The larger your channel is the more you’re likely going to be making as CPM simply because more people will be viewing your videos. Advertisers will pay out a larger CPM to those who are able to get their products seen the most — that’s business 101. So if you want to bump that CPM up, it’s time to get cracking on the YouTube game.
The easiest way you can hurt your CPM is by making content that’s not advertiser-friendly, as touched on earlier. This means censoring out any inappropriate language or images, avoiding sensitive political subjects and matters, and generally keeping things family-friendly. YouTube is always rolling out new rules to stop harassment on the site and make it more advertiser-friendly, with one of their latest attempts seeing them implement an updated “anti-bullying and hate speech” policy to punish repeat offenders.
These rules are understandably a little murky, and there has been a lot of backlash surrounding them.
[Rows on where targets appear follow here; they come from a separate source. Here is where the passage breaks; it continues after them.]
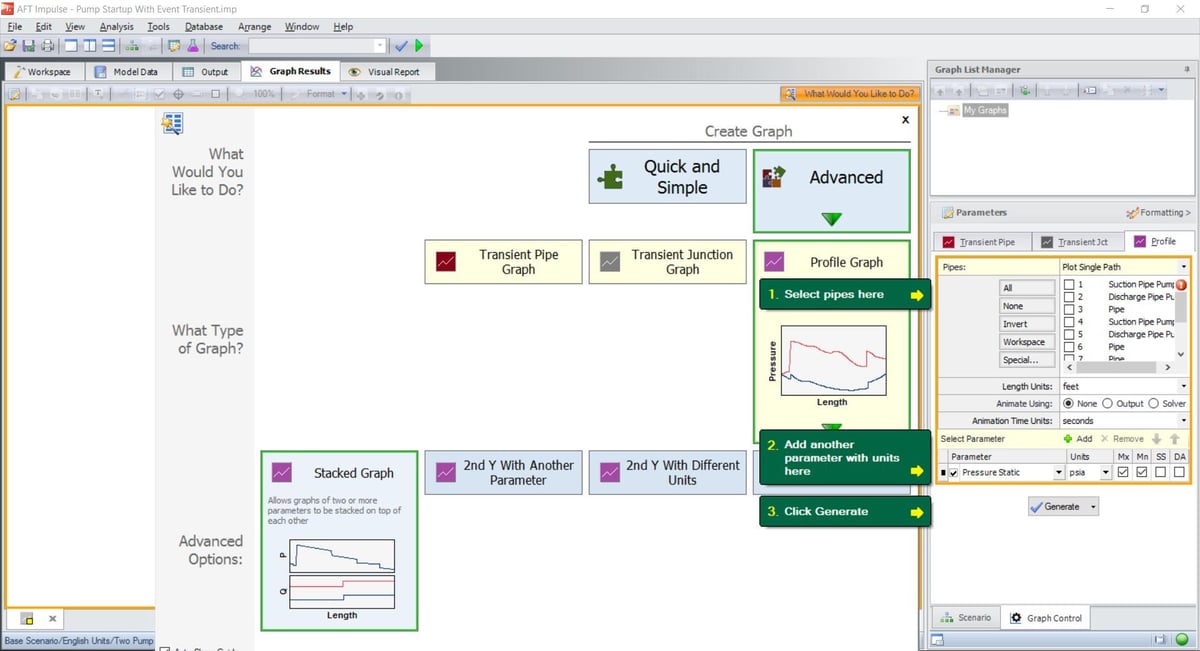The height and width of the screenshot is (651, 1200).
Task: Open a model file using the folder icon
Action: [10, 45]
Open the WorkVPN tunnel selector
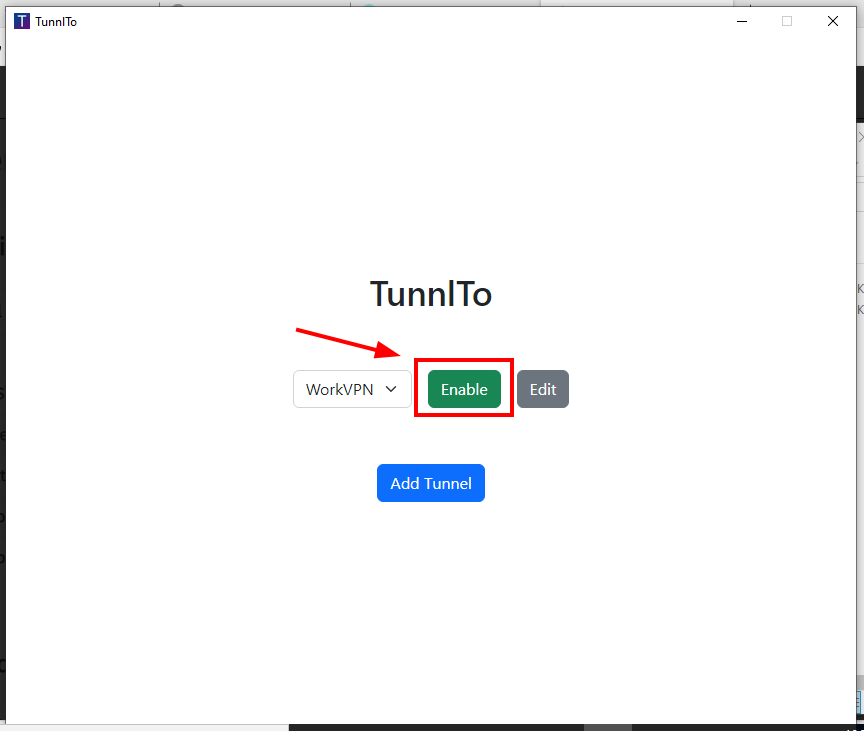The height and width of the screenshot is (731, 864). (351, 389)
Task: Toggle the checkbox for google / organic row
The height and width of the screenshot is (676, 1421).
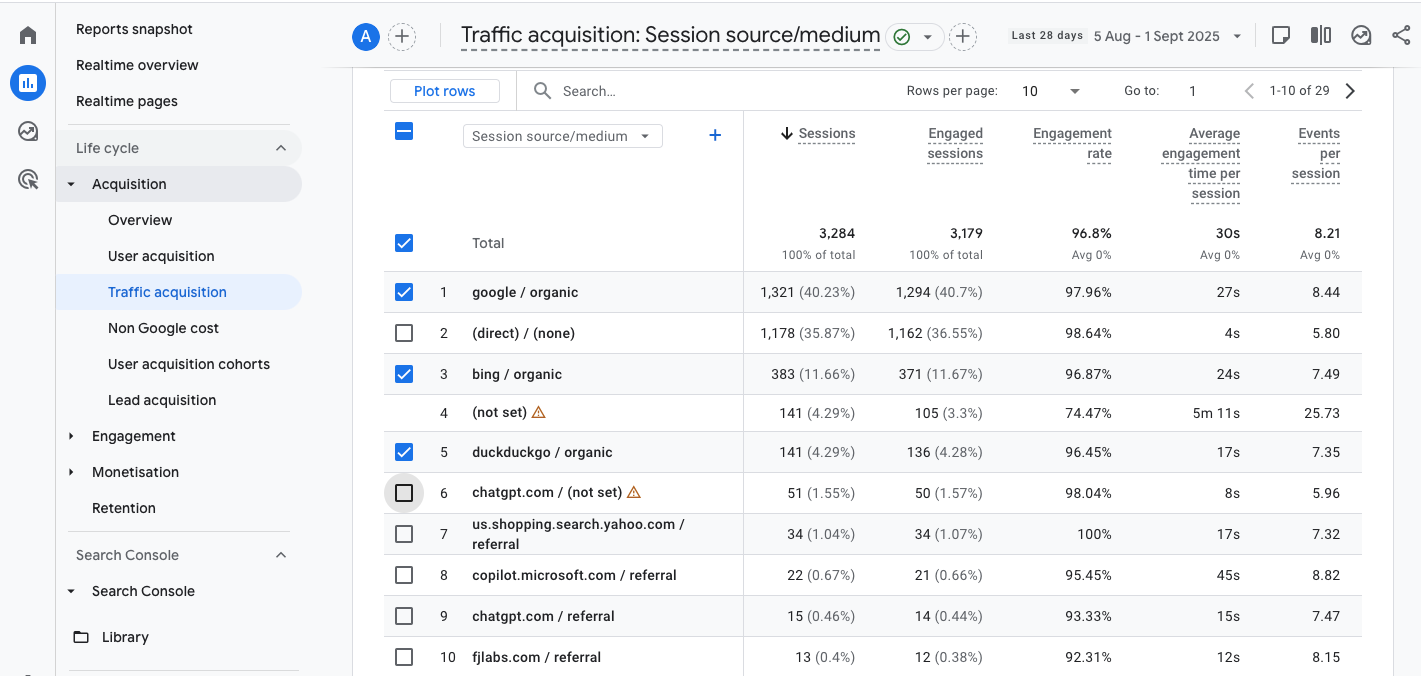Action: click(x=404, y=292)
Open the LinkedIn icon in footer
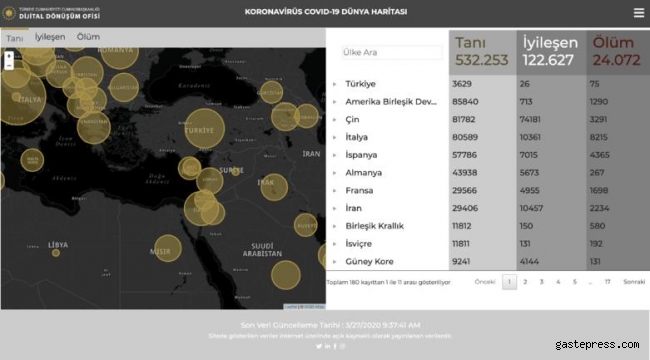 [327, 346]
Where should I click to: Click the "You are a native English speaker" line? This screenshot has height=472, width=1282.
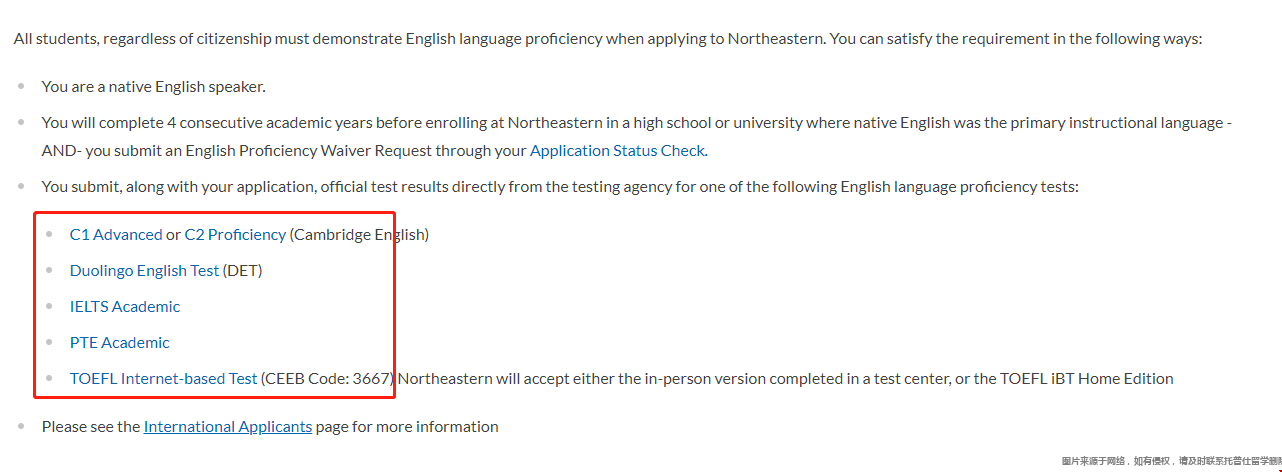[x=153, y=87]
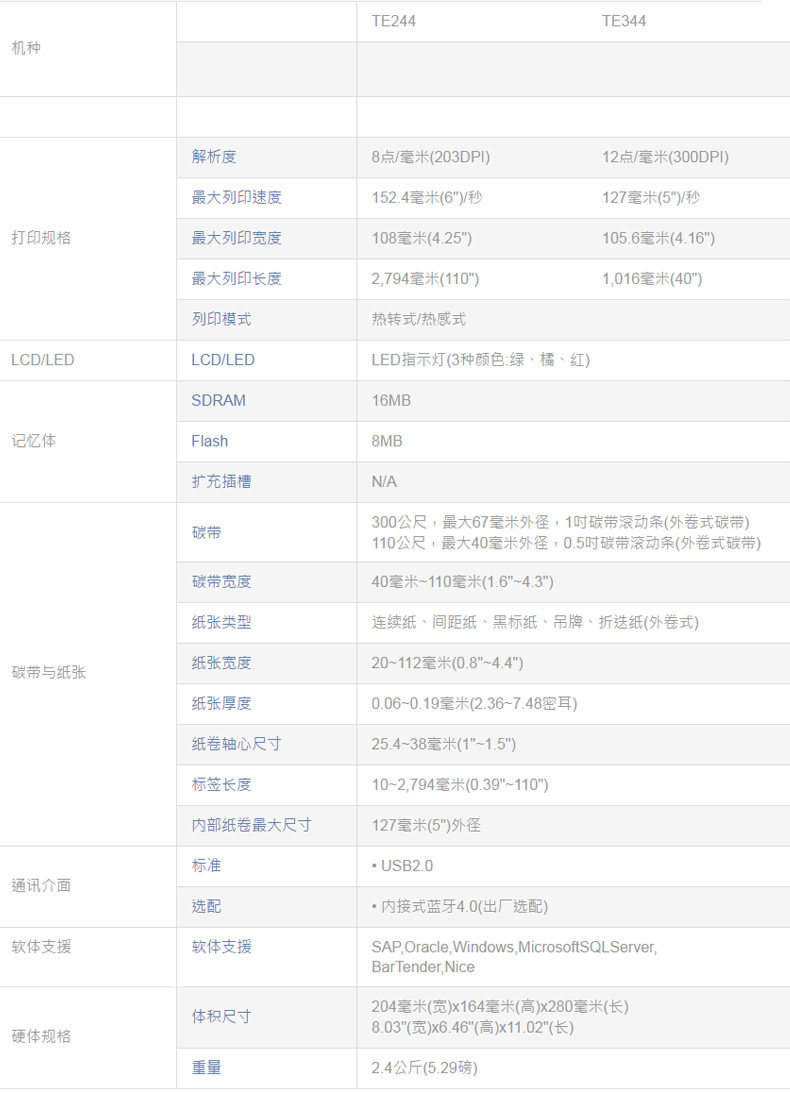Click the USB2.0 standard interface entry

pyautogui.click(x=402, y=866)
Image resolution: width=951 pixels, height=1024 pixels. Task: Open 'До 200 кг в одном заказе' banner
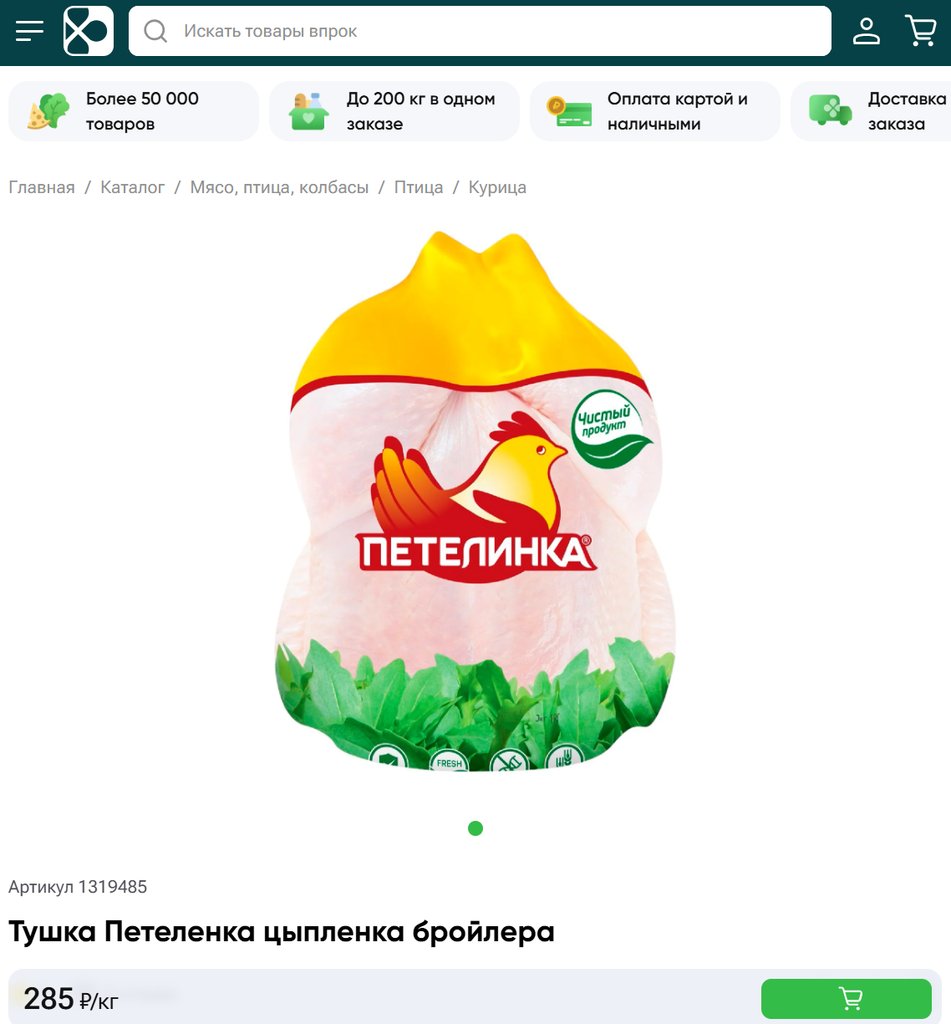[394, 111]
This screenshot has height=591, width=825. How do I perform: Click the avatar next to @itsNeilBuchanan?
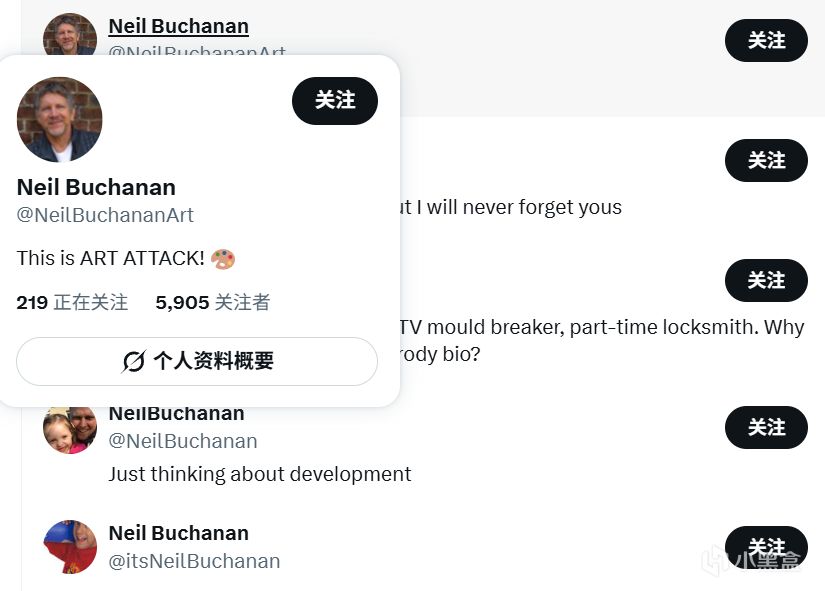click(x=69, y=547)
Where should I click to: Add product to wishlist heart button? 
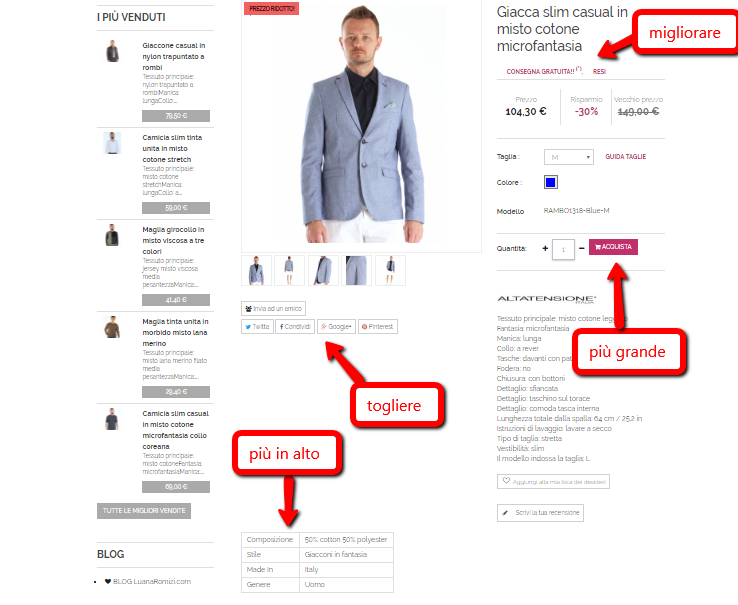click(553, 481)
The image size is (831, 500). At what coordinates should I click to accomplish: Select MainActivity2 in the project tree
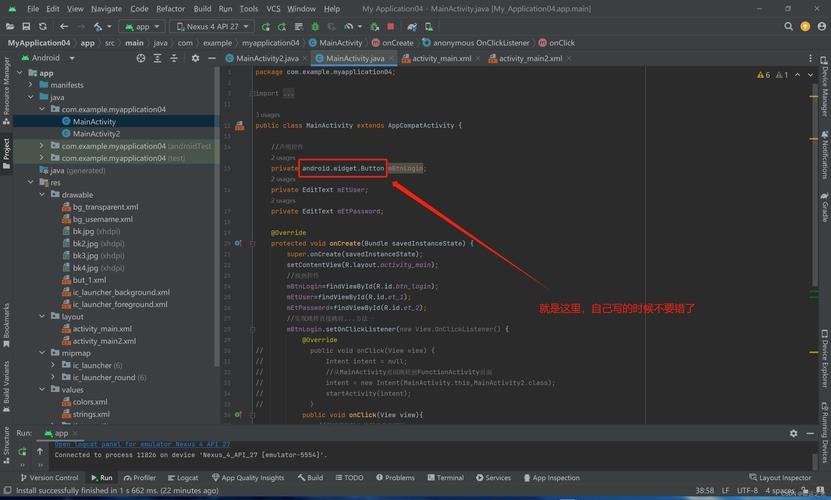coord(96,133)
Certain words and phrases alone worked into your title or said in your video will limit your ability to host ads, even if the context isn’t hurtful or provocative. It’s more important than ever to cover all your bases to make a video monetizable, even if you end up censoring some things that seem silly.
Some YouTubers simply aren’t happy with their CPM payouts and that dreaded 45% that goes to YouTube. That’s why they use other income methods to supplement their CPM earnings.
Affiliate Marketing is when a YouTuber will advertise a product in their video and give a link to the said product in their description. Whenever someone hits this link, the YouTuber gets a portion of the proceeds. Amazon tends to do this a lot.
YouTubers have also gotten heavily into sponsorships over the last decade. These sponsors will give YouTubers an affiliate link or code for money off their products that they can give to their viewers in exchange for an ad in the video. The YouTuber then gets a portion of each product bought.
Podcasters have gotten very into the sponsorships, a lot of which are much more flexible than YouTube in terms of what they find monetizable.
Other YouTubers make a huge amount of revenue off merchandise sales and clothing lines, and even apps and games they might create. This requires a bigger fanbase most of the time, but if you’ve got it, it can make you a lot of money on top of that CPM.
You should now have a better understanding of how YouTube CPM works, and how to make the most of it. It can seem intimidating at first, and the numbers may seem low, but as you continue to grow your subscriber base and collect viewers, you’ll notice it only gets easier and easier. Just keep that content flowing, keep it high quality, and keep it advertiser-friendly, and you’ll be swimming in CPM in no time.